** Brief **
Render the records from the line with "You are a computer-use" up to and including the line with "The width and" as a JSON list of strings, one string per line, skipping blank lines. Leave the pictures out of your answer.

** Recorded data **
######
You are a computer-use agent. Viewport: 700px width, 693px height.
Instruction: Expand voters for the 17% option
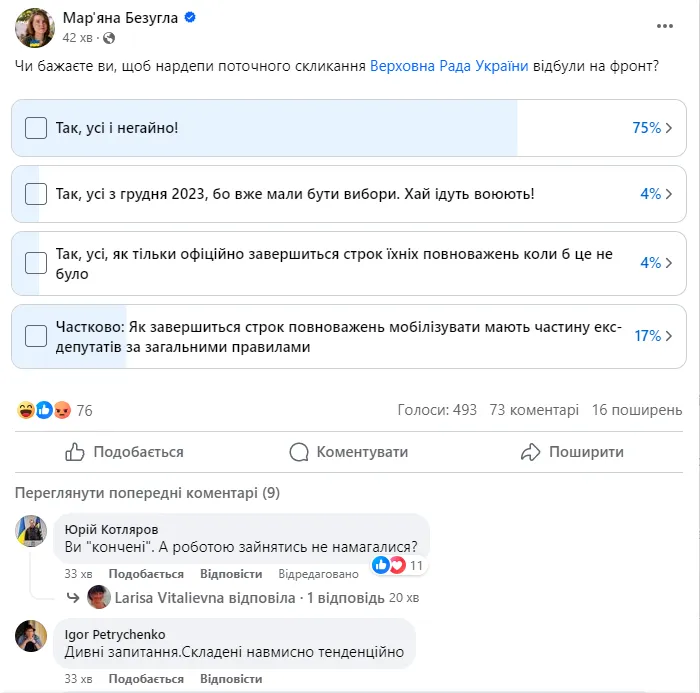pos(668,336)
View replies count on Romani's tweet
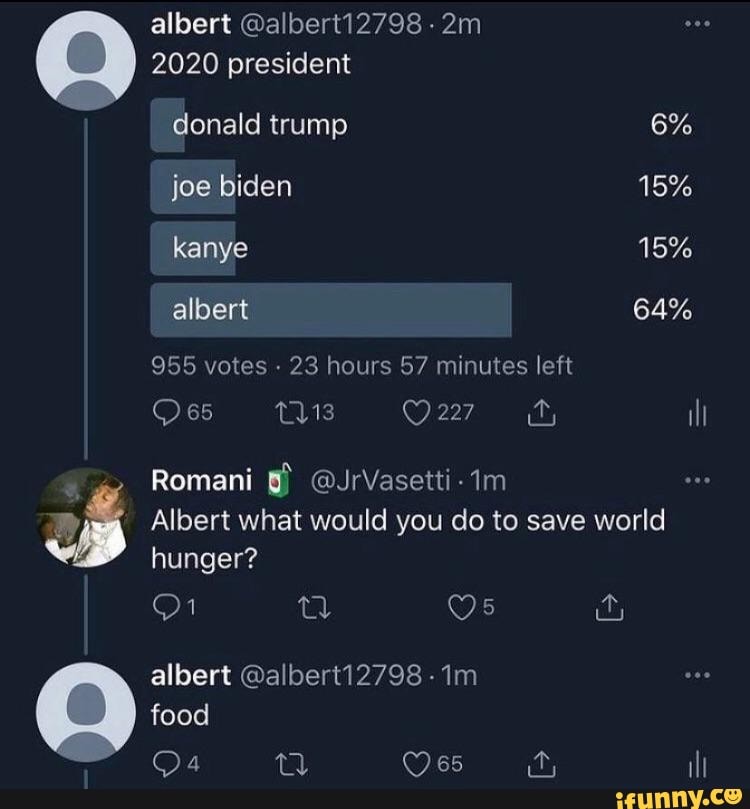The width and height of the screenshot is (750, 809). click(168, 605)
######
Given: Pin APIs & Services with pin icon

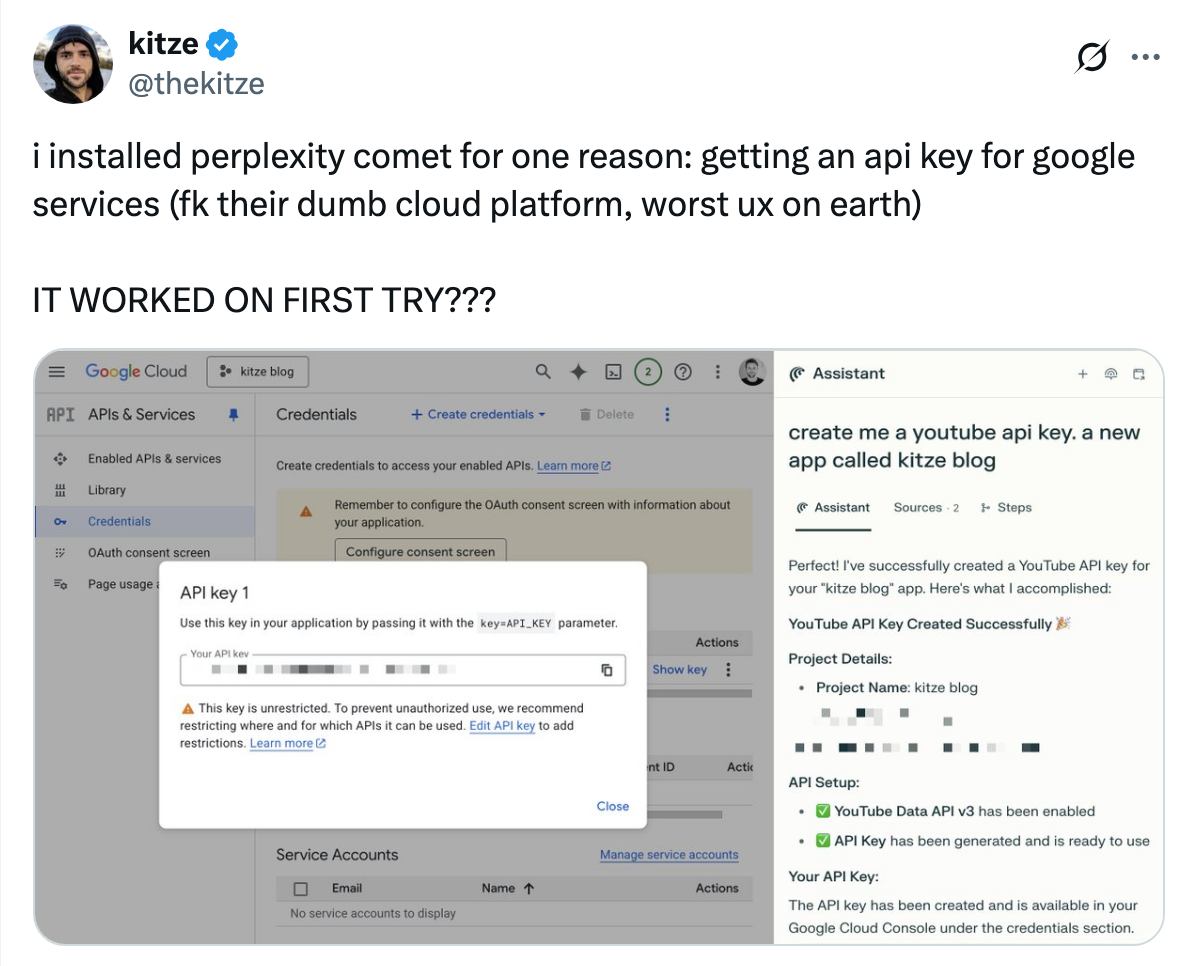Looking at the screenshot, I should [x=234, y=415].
######
** Exercise output **
[
  "You are a computer-use agent. Viewport: 700px width, 693px height.",
  "Instruction: Expand voters for the 17% option",
  "pos(668,336)",
  "View replies count on Romani's tweet",
  "The width and height of the screenshot is (750, 809). click(168, 605)"
]